A modest slowing of biological "clock" markers

A randomized clinical trial of older adults found that taking a daily multivitamin for two years produced small but measurable changes on epigenetic "aging clocks" — laboratory tests that estimate biological age by measuring chemical marks on DNA. The trial compared people who took a standard multivitamin–multimineral supplement with those who did not and found that, on average, the supplement group showed slower progression on two commonly used epigenetic measures.

Why it matters

  • The effect size was modest but consistent across the tested clocks and roughly equivalent to a few years of slower biological aging on those molecular scales.
  • The slowing was greater in participants who were already biologically older at baseline, suggesting supplements may have different effects depending on an individual’s starting physiology.

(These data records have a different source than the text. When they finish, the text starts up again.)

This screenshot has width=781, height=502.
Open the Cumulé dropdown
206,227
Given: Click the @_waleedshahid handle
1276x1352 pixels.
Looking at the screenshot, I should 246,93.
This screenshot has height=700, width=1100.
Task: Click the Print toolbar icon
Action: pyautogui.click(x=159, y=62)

What this does and does not show

The findings document a biochemical signal associated with supplementation, not proof that people will live longer or avoid age‑related disease. Epigenetic clocks are useful research tools that correlate with health and mortality risk, but changes on a clock do not guarantee clinical benefit. The trial also does not identify which specific vitamin or mineral — or combination — drove the signal, nor whether higher or lower doses would change the outcome.

Next steps for researchers and the public

  • Researchers need longer follow-up and trials that track hard health outcomes such as disease incidence, function, and mortality.
  • Trials that compare individual nutrients or different formulations could pinpoint active components.
  • For individuals, the safest approach is to discuss supplementation with a clinician, since needs vary by diet, medications, and health conditions.

In short, daily multivitamins produced a small, reproducible shift on molecular markers of aging in this trial, a signal that merits further study but is not yet a clinical prescription for extending healthy lifespan.